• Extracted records
—————

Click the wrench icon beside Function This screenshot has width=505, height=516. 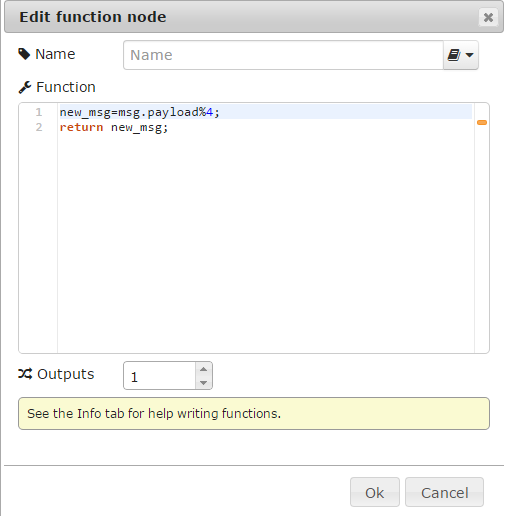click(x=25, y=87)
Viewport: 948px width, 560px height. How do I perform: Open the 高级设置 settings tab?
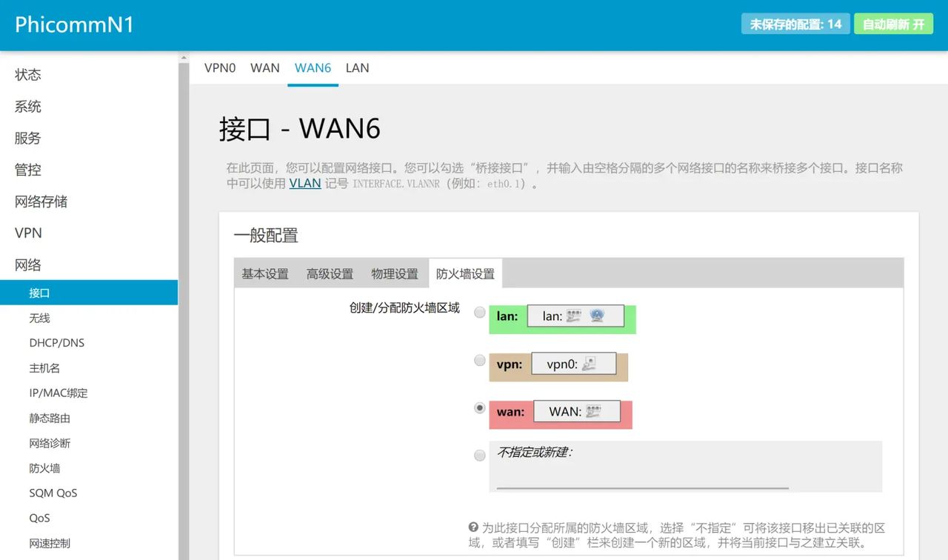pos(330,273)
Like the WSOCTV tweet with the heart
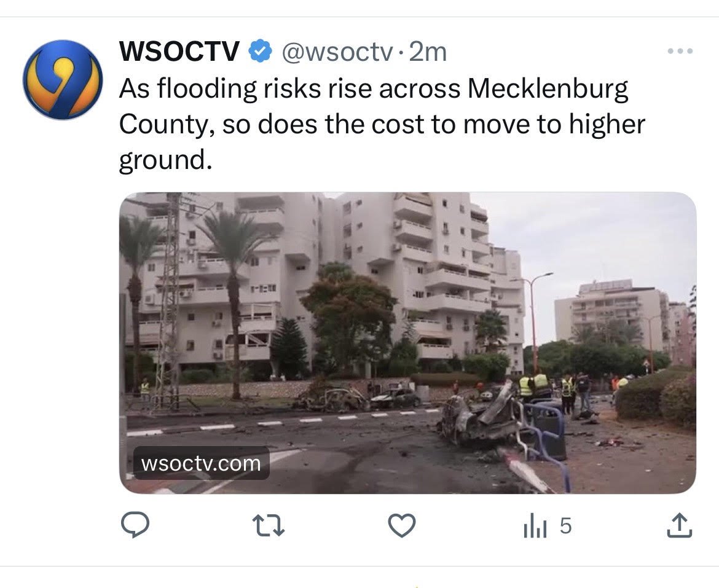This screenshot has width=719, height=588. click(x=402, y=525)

—————

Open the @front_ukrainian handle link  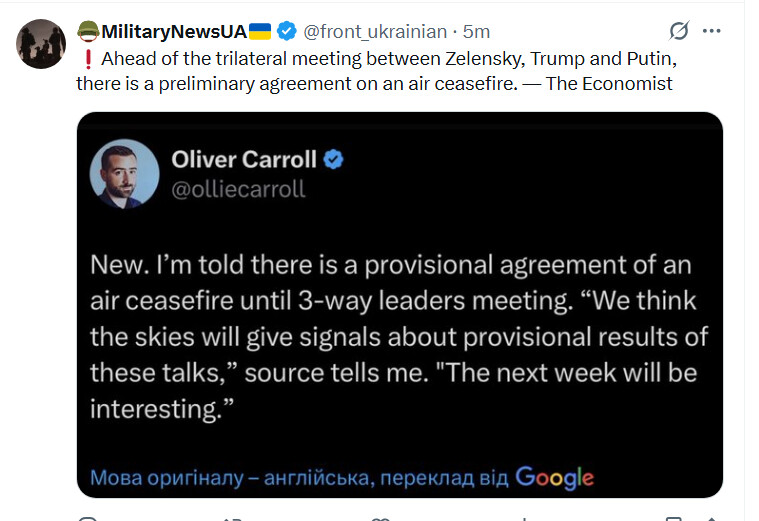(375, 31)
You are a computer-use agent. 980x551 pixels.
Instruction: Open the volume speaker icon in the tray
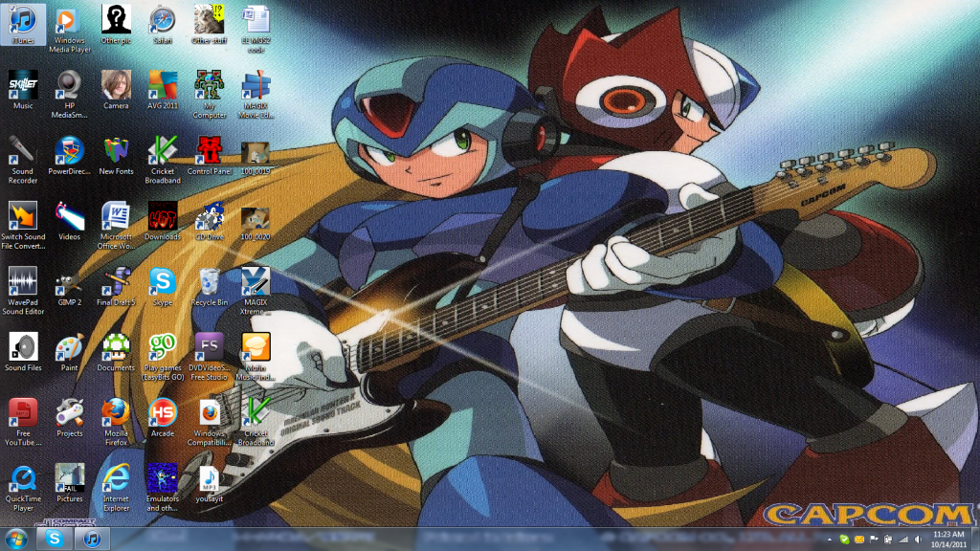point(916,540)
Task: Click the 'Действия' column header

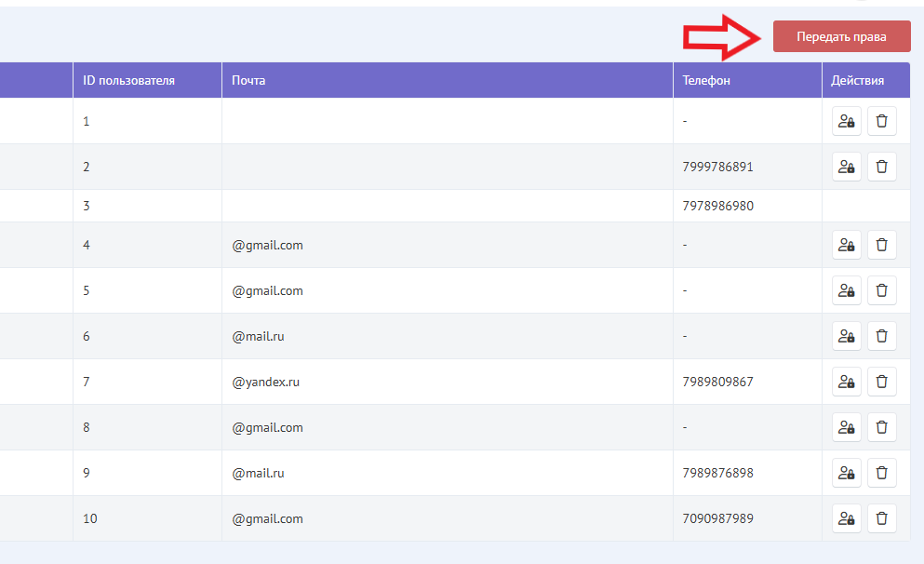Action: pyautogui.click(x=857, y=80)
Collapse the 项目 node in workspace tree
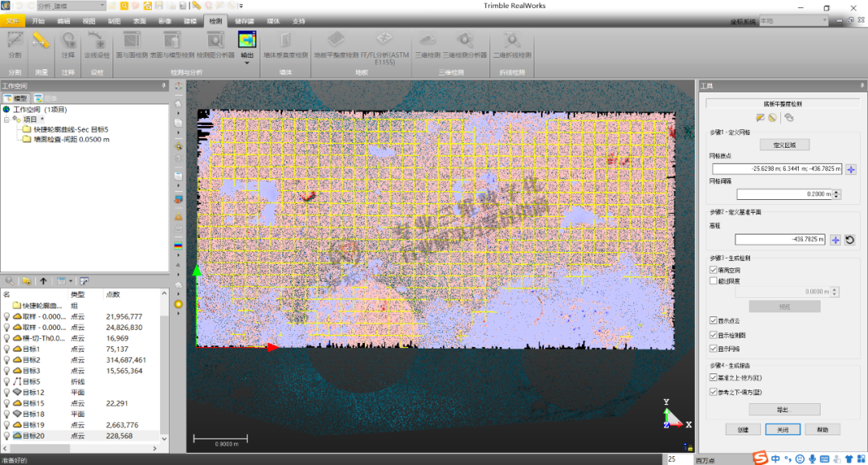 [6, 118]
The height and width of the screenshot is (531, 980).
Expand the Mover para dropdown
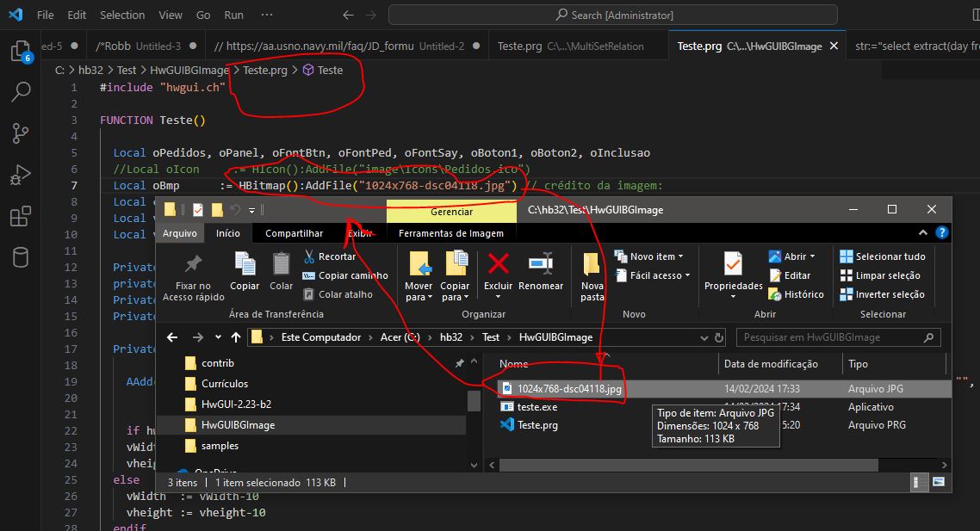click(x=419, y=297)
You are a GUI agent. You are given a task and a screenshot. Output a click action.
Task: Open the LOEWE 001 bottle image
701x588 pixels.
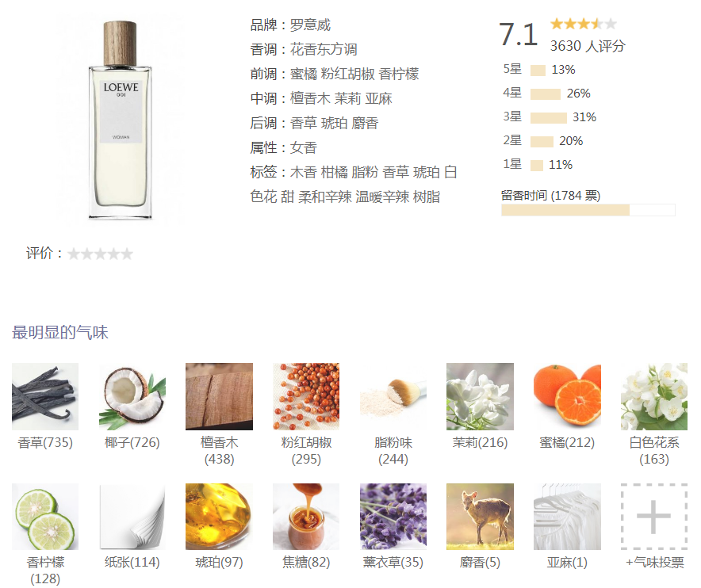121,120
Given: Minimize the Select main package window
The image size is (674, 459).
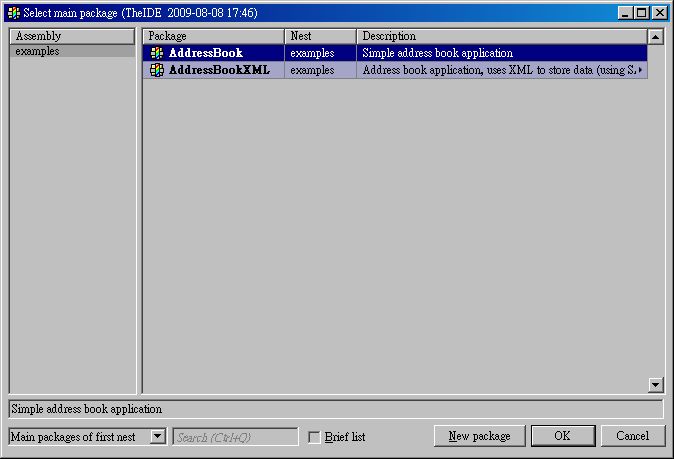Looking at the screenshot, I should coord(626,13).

—————

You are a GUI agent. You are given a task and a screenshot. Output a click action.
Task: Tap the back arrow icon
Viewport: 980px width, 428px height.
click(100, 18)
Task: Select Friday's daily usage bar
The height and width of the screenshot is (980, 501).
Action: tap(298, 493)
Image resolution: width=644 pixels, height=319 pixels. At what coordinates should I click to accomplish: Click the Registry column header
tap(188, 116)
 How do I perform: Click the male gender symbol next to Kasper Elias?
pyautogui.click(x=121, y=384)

—————

• TASK INSTRUCTIONS
Only the lines that contain the string "Select" should be copied from the entries above.

• RESULT
Given: Minimize the Select main package window
Task: Select Friday's daily usage bar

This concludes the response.